Kobayashi G, Toida J, Akamatsu T, Yamamoto H, Shida T, Sekiguchi J
Department of Applied Biology, Faculty of Textile Science and Technology, Shinshu University, 3-15-1 Tokida, Ueda, Nagano 386-8567, Japan.
J Biosci Bioeng. 2000;90(4):422-5.
cutL cDNA encoding an extracellular lipase, L1, from Aspergillus oryzae was fused to the cell wall-binding domain (CWB) region of a plasmid, pHCB3R. SDS-polyacrylamide gel electrophoresis (PAGE) and zymography of proteins extracted from the cell surface of Bacillus subtilis 168 harboring a fused lipase plasmid (pHCB3RCL) revealed that the fused gene product, CWB-CutL, was localized in the B. subtilis cell wall and retained lipase activity. B. subtilis WASD (wprA sigD), recently used for the accumulation of CWB-LipB (the CWB protein fused with B. subtilis lipase B), was also a suitable host for the accumulation of CWB-CutL, the amount being 10% of the total proteins extracted from the cell surface.

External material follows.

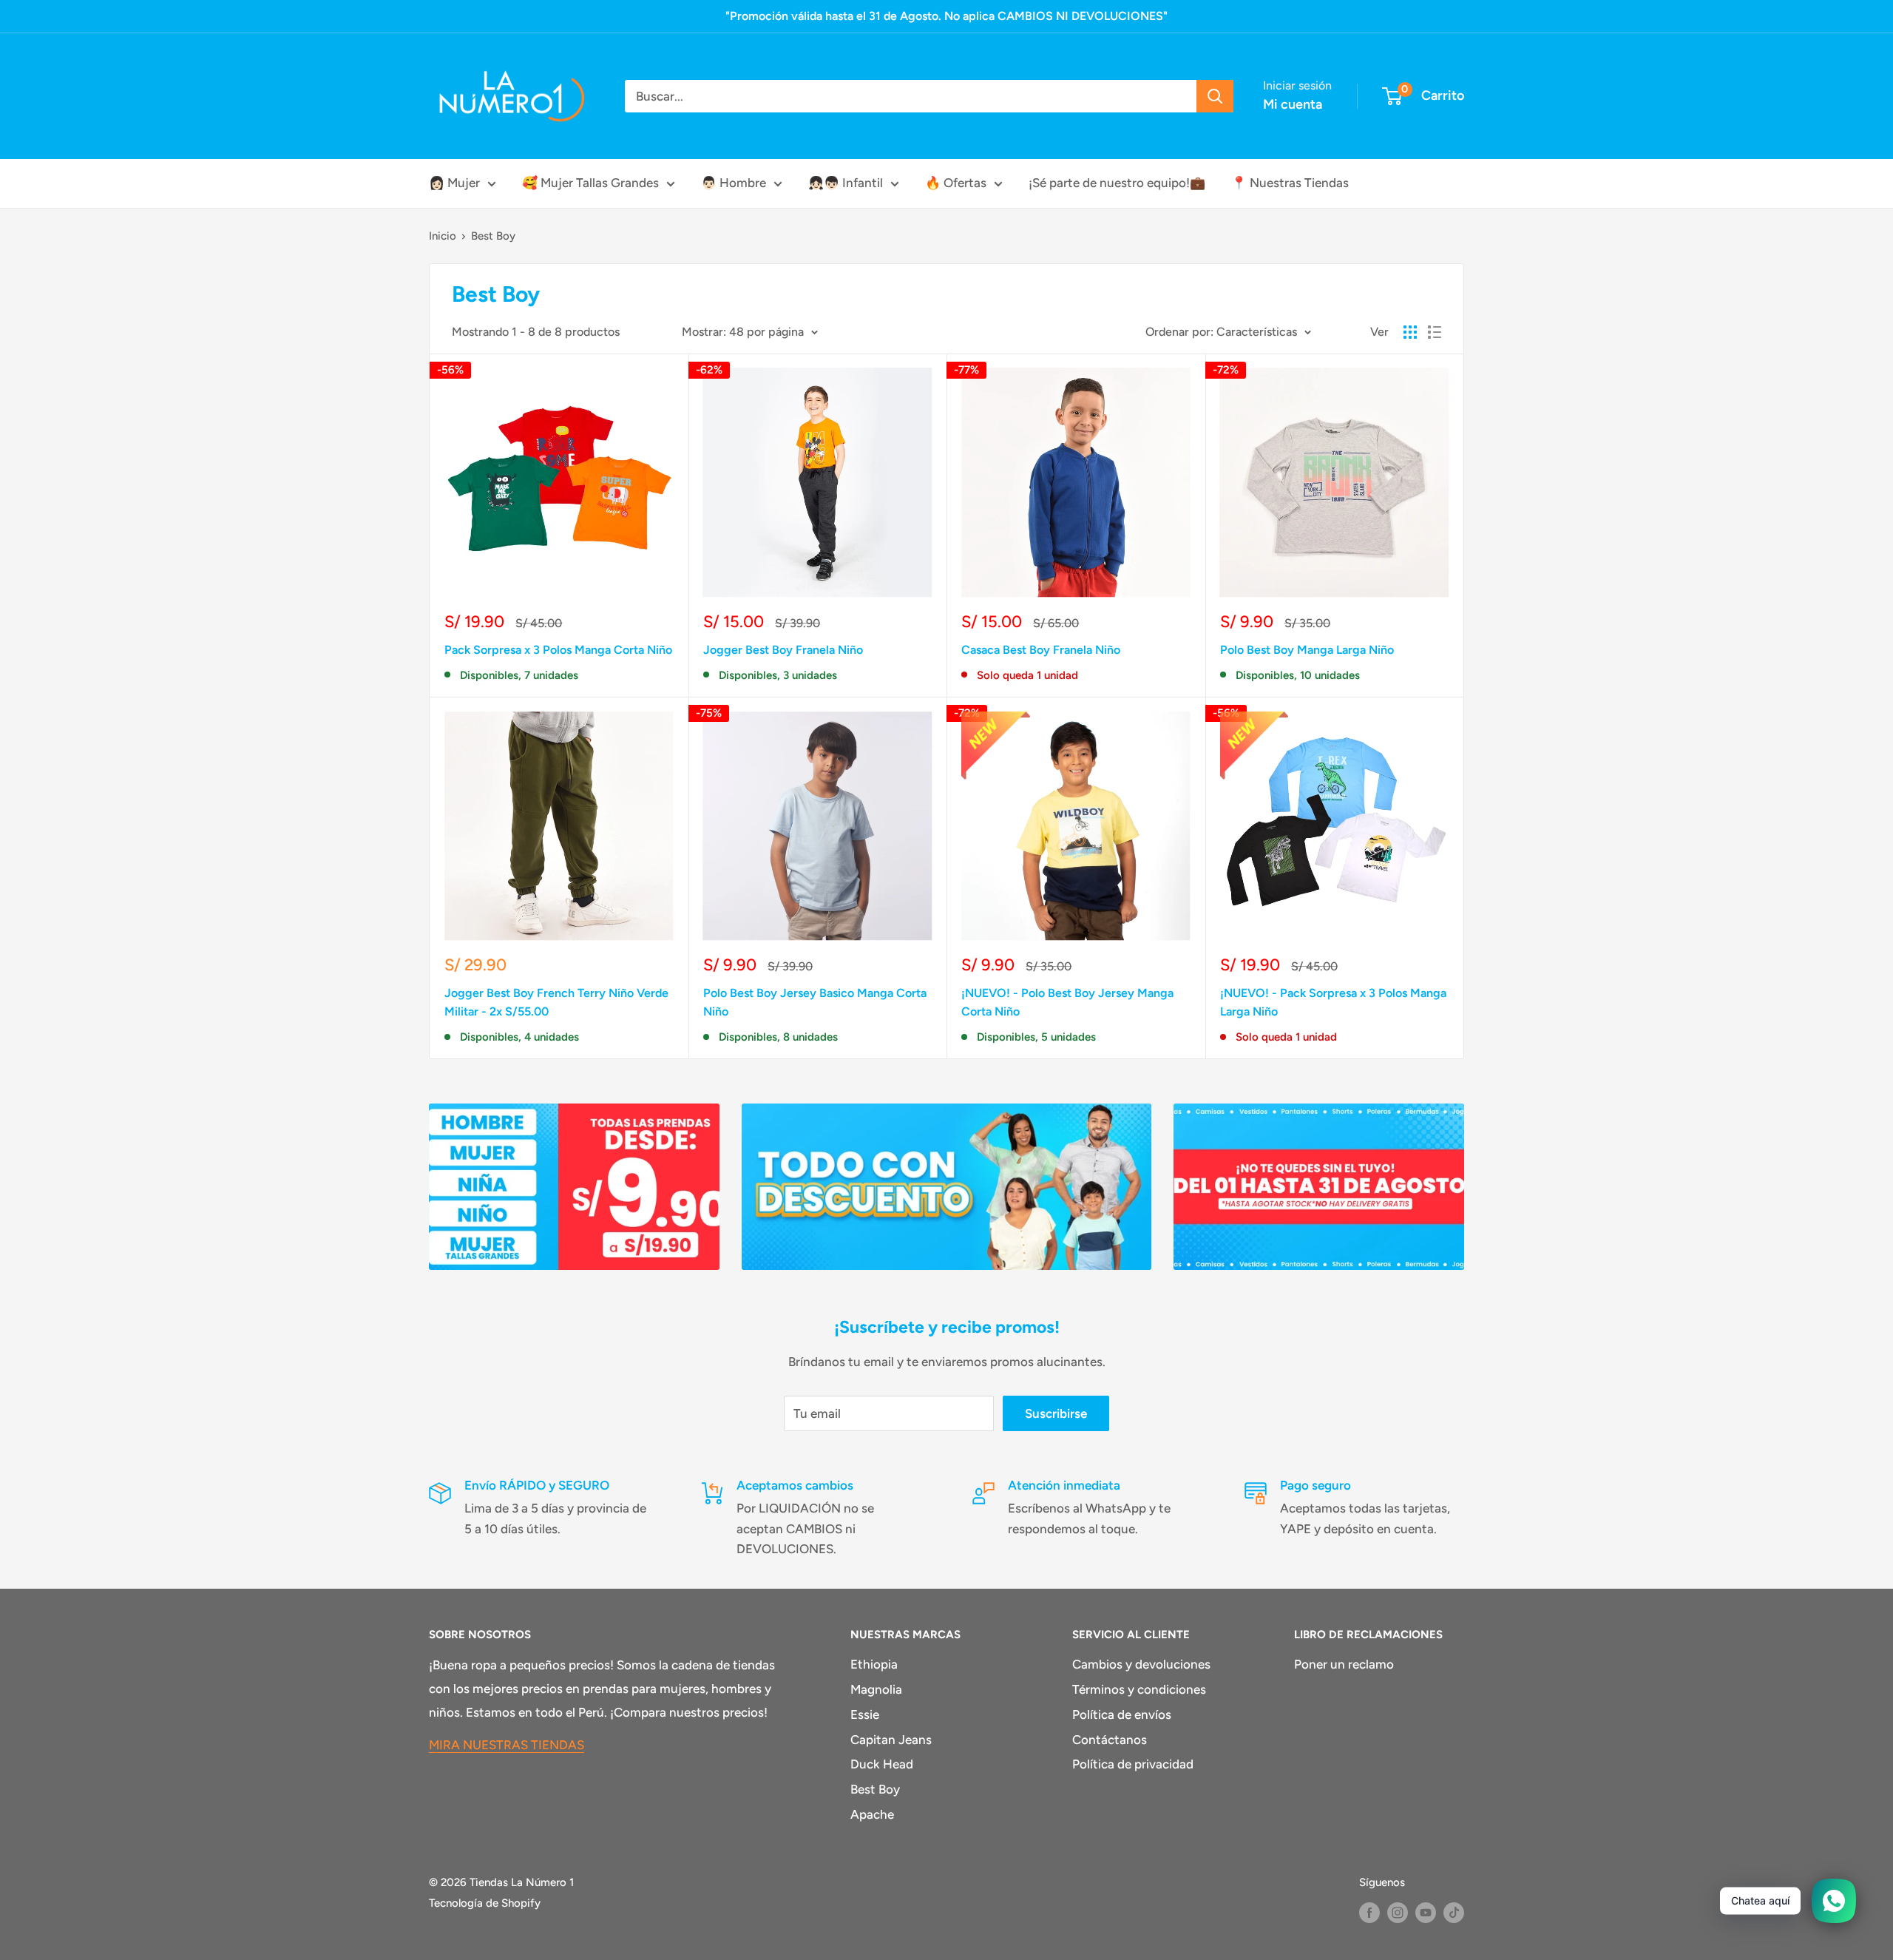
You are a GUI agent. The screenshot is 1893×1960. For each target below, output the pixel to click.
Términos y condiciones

编码来自米曲霉的一种细胞外脂肪酶L1的cutL cDNA与质粒pHCB3R的细胞壁结合结构域(CWB)区域融合。对携带融合脂肪酶质粒(pHCB3RCL)的枯草芽孢杆菌168细胞表面提取的蛋白质进行SDS-聚丙烯酰胺凝胶电泳(PAGE)和酶谱分析,结果显示融合基因产物CWB-CutL定位于枯草芽孢杆菌细胞壁并保留脂肪酶活性。最近用于积累CWB-LipB(与枯草芽孢杆菌脂肪酶B融合的CWB蛋白)的枯草芽孢杆菌WASD(wprA sigD),也是积累CWB-CutL的合适宿主,其含量占从细胞表面提取的总蛋白的10%。